RESPONDING TO ISSUES
Responding to issues such as odor, Kingsbury said on the podcast that she and others are working with the South Dakota School of Mines and Technology, as well as others, to bring in technology that would manage odors from methane, which Kingsbury said could be captured and contained. She also said there would not be any feedyards on the site.
"We're all about creating a humane environment for the employees as well as for the animals," she said. "Again, there's no feedlots. There are no animals being seen on the exterior of the plant, and we want this to be a place that people are proud to come work for and work with us."

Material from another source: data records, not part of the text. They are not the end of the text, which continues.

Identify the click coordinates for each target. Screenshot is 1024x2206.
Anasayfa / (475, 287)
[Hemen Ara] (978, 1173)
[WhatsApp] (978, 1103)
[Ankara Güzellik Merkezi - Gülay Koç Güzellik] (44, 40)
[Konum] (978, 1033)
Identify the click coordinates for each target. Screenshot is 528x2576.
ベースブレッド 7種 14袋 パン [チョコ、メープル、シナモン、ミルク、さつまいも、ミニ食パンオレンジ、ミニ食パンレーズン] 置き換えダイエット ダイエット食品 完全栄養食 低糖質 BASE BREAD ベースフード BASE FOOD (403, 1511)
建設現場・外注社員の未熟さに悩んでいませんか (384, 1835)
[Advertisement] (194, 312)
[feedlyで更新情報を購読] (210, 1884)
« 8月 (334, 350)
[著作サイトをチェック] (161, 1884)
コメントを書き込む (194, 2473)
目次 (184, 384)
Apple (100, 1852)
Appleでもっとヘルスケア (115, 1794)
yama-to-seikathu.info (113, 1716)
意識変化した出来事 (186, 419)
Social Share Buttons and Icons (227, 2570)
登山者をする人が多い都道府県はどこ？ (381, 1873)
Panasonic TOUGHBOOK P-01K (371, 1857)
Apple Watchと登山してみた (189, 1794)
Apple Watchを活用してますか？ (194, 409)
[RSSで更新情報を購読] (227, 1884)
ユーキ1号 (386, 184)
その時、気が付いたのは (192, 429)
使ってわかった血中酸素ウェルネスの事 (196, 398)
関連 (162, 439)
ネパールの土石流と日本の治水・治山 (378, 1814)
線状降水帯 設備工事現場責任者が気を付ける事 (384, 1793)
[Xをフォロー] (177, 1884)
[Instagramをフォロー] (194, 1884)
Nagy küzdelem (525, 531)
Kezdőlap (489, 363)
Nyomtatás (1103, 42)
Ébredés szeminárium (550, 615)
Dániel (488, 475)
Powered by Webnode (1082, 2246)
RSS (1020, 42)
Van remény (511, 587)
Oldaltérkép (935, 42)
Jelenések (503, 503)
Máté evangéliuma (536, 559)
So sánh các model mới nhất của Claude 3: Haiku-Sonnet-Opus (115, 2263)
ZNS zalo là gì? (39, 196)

A week ago, Kingsbury, Farmers Union representatives and others met with economic development officials in Rapid City, along with staff from the mayor's office, Sombke said. A representative from the Rapid City mayor's office told DTN the city has not seen specific details on the project.
"Until we know specifics, including the location and the operation of the facility, city officials are unable to determine if the use complies with the zoning and Comprehensive Plan and whether the operation of the facility would be a good fit within city limits," said Darrell Shoemaker, a communications coordinator for Rapids City. "Discussion, submittal of plans and questions would go through our Community Development department, and there has been no contact to date."